That wasn't a generic service but an integrated one, but it's only a small step from there to having a generic email-to-fax gateway/service, or a web front end, or even a virtual printer driver that faxes instead.

I used to use a generic service like that for a while also. Not one I made, someone else's service. Unity Fax, later renamed to fax.com. It worked like I just said, you could send and receive by email, or through their web site. They gave you your own phone number that anyone sending a fax to that number was sent to your email (or your inbox on the web site).

There are many such services just like that.


The problem is medical related stuff can be quite sensitive and a rando fax internet service could easily be looking at the images you fax and saving the interesting ones.


That’s why I don’t do that.

In any case, it’s infrequent enough, that it isn’t an issue.


Also in the US, apparently. A company I used to work for didn't have a fax machine until we opened a US office; then suddenly we needed one, as a lot of paperwork had to be faxed. This was about 10 years ago, I suppose; maybe it's better now.


barely? I haven't used a fax machine in Japan in > 10yrs. 20yrs ago it was indispensable. For example you wanted to go somewhere you'd have the store/museum/etc fax you a map.

But, yes, Japan is behind the times many ways. It's apparently on the government agenda to modernize. Social distancing has made it clear that requiring personal stamps to stamp papers has to be replaced by something else.


I guess in Germany, too. (Haven't followed the development in the last couple of years.)


Printing on windows and macos has been pretty stagnant for years. Windows printing is still a pretty awful experience; the print queue gets jammed and windows is really slow to unclog. The worst part is finding and updating drivers. MacOS printing does a lot better with drivers and clogged queues but it too could still use some work.

It's too bad there doesn't seem to be much industry support for a common, open driver system. PS was a good try but seems Adobe licenses killed that one. Similar with PCL and HP. There was a glimmer of hope with XPS years ago but that quickly fizzled.


> the print queue gets jammed

Then you cannot remove the "to be printed" documents and have to kill the spool service...thats a problem since Win2K..shame on you Microsoft PUUUUUUU!


Recently at my father in laws Win10 machine. Had to get there to fix it so he can print again #2020


Ah, spoolsv.exe my old friend.....


How is PUUUUU pronounced?


Now don't quote me on this but I think you pronounce it:

Ffs Microsoft get your shit together, windows may be dead to you but there a over a million running systems that you bought your way into. So sit up straight in your chair and get through that decade long backlog...

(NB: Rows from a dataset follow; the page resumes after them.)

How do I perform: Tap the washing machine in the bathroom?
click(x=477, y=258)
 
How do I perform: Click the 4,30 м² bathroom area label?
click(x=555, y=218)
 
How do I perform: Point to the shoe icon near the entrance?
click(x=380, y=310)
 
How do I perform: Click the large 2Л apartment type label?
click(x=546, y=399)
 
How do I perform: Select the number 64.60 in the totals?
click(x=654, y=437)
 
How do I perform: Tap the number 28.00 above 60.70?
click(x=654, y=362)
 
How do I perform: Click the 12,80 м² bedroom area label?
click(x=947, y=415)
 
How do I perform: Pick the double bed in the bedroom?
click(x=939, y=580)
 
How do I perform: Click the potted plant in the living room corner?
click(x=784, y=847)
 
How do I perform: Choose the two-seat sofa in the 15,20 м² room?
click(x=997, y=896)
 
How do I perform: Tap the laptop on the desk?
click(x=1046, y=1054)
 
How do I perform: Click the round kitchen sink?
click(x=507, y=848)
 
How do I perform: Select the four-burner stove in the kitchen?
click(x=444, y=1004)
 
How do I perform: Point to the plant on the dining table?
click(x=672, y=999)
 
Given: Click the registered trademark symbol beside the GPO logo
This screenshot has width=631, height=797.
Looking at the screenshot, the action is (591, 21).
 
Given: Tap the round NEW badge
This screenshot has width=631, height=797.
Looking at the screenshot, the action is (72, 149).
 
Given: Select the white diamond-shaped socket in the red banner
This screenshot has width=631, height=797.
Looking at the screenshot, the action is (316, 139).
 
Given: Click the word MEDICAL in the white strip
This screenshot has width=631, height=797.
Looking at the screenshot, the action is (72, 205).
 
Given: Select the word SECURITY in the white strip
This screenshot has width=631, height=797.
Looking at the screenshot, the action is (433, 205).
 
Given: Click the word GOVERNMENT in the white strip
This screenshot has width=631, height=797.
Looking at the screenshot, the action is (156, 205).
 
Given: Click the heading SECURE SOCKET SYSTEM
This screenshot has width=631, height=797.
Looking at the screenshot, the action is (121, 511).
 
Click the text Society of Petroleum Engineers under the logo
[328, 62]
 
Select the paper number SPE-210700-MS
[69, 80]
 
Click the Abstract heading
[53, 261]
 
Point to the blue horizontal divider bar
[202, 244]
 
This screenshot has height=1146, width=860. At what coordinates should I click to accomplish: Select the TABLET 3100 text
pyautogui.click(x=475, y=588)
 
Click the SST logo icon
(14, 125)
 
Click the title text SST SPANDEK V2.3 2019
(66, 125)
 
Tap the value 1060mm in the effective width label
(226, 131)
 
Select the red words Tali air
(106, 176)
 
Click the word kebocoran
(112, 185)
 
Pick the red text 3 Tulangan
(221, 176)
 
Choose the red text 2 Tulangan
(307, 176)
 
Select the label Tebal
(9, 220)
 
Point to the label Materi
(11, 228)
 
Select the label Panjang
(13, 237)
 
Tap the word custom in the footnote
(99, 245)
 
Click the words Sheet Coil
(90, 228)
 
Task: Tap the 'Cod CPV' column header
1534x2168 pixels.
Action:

>How is PUUUUU pronounced?

Like Booo but more firmly ;)


By a common, open driver system, do you perhaps mean "driverless"? My new printer works perfectly on Linux but took quite a bit of fiddling to get to work on Windows. Scanning from iOS is a mess (the official app works, but it has a hardcoded list of integrations instead of proper "share" support, so actually using the scanned results is a pain). I haven't even tried scanning from Windows.

And the very best part: on Fedora 32 or better, scanning Just Works! This is the result of a project to implement both Microsoft's and Apple's scanning protocols in SANE, and somehow the result seems substantially better than Apple or Microsoft's implementations.


PCL5 is well supported in my experience. PCL6 on more modern printers. Compared to Linux, the Windows printing experience is easy. 99.9% of the time, you go into your settings, click on devices, click on "add device" and wait for the printer to show up (usually within 30 seconds, sometimes takes 2-3 minutes). Then you click that and you can print. That is the 99.9% case.

On Linux you're way less lucky if you wanna print, god forbid the document is more complex than a text file.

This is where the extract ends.